#### YOUR OBJECTIVE:
Each entry below should appear again exactly as written, without pictures.

#### DATA SUPPLIED:
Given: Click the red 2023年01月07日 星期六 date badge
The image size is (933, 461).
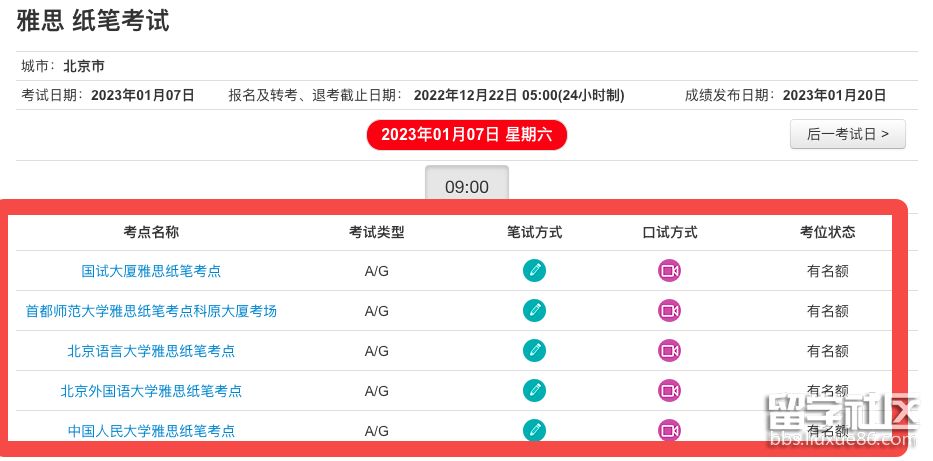Looking at the screenshot, I should click(466, 134).
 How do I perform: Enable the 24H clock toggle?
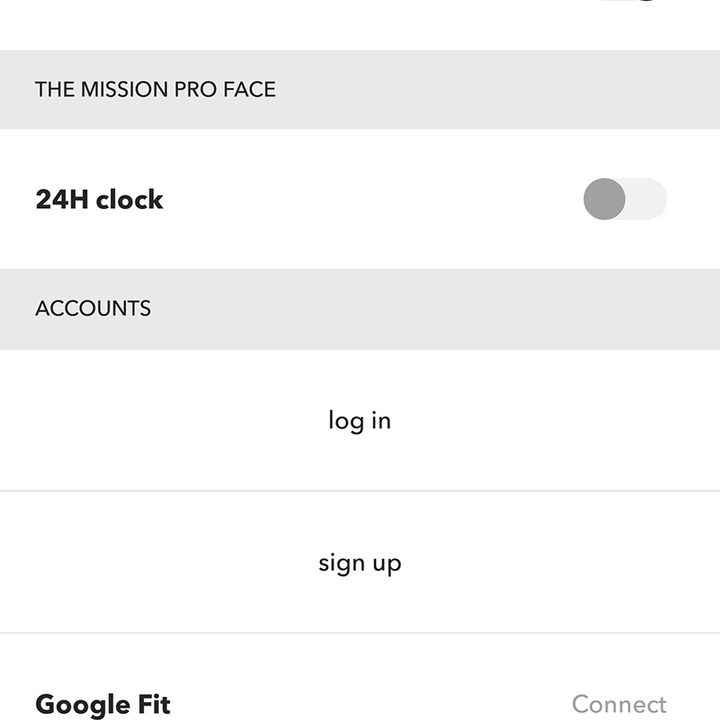pos(625,199)
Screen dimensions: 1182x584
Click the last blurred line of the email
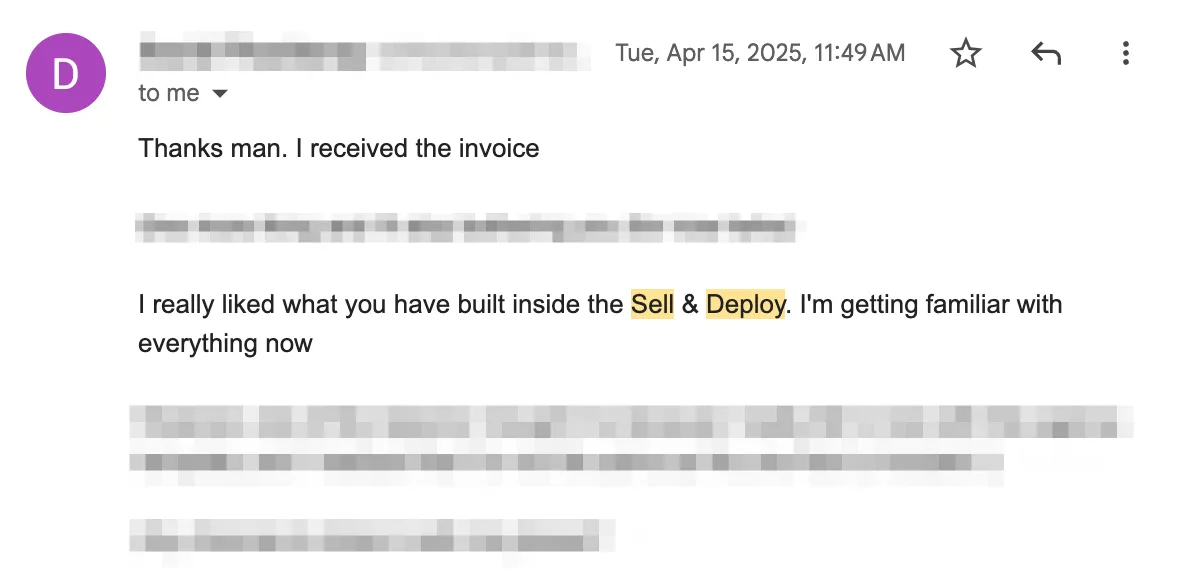click(372, 535)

#### RESPONSE:
Given: Click the red 2023年01月07日 星期六 date badge
The image size is (933, 461).
Looking at the screenshot, I should click(466, 134).
 How do I perform: Enable the 24H clock toggle?
pos(625,199)
Screen dimensions: 1182x584
Click the last blurred line of the email
click(372, 535)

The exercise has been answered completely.